Hardy was to remain in active service for the rest of his life, though he raised his colours at sea for the last time in 1827. Given a baronetcy in 1806, Hardy became First Sea Lord in 1830, and in 1837 he was appointed Vice Admiral. From 1834 until his death on 20th September 1839, Hardy was also Governor of the Royal Naval Hospital at Greenwich, where he is buried.

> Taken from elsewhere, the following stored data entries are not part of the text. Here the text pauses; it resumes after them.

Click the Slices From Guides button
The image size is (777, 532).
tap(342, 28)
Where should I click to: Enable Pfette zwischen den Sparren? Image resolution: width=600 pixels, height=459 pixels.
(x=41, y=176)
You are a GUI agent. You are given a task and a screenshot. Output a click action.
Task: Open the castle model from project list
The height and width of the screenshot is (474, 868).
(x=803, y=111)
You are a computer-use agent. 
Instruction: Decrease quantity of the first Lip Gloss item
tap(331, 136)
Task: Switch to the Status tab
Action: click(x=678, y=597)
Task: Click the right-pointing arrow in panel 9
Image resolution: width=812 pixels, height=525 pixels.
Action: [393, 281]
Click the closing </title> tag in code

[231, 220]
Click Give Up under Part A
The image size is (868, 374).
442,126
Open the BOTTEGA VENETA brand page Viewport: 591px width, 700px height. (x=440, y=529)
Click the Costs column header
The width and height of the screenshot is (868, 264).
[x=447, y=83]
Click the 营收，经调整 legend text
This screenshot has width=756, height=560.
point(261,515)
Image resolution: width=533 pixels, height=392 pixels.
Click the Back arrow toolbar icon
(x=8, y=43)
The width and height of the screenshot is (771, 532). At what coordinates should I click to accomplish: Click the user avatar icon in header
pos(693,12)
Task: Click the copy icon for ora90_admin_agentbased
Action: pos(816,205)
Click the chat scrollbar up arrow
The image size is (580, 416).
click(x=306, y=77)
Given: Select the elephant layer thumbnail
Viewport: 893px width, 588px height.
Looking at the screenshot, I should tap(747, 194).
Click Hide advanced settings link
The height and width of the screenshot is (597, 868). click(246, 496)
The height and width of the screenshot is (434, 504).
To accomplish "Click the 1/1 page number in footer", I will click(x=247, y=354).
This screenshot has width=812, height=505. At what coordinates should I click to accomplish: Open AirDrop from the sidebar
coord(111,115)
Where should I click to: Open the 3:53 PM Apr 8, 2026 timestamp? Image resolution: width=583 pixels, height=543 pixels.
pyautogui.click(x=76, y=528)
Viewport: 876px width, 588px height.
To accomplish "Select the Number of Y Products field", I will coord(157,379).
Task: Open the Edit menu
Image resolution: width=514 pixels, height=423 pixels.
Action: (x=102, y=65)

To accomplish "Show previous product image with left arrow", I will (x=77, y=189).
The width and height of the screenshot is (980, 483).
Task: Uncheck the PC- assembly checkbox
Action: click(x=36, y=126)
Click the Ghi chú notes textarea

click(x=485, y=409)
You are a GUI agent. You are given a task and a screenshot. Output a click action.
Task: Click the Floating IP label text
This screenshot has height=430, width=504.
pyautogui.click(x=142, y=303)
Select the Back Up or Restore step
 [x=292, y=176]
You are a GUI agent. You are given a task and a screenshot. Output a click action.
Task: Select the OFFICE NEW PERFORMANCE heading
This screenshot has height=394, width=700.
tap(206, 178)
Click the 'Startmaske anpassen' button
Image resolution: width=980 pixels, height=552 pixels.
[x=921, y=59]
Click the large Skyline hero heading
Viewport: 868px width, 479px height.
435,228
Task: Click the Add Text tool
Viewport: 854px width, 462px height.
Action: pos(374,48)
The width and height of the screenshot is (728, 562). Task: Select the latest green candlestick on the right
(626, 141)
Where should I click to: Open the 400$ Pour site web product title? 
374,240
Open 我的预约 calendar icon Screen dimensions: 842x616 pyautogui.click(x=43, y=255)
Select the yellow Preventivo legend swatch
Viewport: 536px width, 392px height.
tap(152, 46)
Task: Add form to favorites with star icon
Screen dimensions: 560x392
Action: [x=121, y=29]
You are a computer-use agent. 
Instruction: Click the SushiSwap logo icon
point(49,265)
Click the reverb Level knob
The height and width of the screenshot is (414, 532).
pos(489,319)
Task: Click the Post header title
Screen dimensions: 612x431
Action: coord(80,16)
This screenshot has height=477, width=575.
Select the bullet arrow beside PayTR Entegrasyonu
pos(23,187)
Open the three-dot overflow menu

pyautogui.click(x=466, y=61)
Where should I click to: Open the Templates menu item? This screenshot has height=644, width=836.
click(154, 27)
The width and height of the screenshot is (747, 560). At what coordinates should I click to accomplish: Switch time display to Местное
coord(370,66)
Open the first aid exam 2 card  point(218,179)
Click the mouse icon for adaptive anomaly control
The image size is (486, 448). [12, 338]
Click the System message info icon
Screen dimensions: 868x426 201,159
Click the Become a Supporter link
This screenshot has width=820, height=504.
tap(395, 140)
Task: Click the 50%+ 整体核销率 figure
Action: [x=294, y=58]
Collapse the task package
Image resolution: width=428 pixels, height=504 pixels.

There is a memorial to Hardy in St Paul’s Cathedral, where Lord Nelson was also laid to rest, but it is fitting that his native Dorset continues to pay tribute to his memory. In 1900, the Hardy Monument was restored by his descendants, then in 1938 bought by the National Trust for the sum of £15. The monument remains in the Trust’s care, and major renovation work was undertaken in 2011, during which time it was closed to the public. On completion of the work in 2012 (the restoration involving re-pointing nearly 80% of the monument and replacing over a hundred badly eroded stones) the Hardy Monument was once again opened, and during peak season visitors can climb the 120 steps to the viewpoint at the top, and look out over the English Channel, which, when he was just a boy living at Portesham, so often drew Hardy’s eager gaze.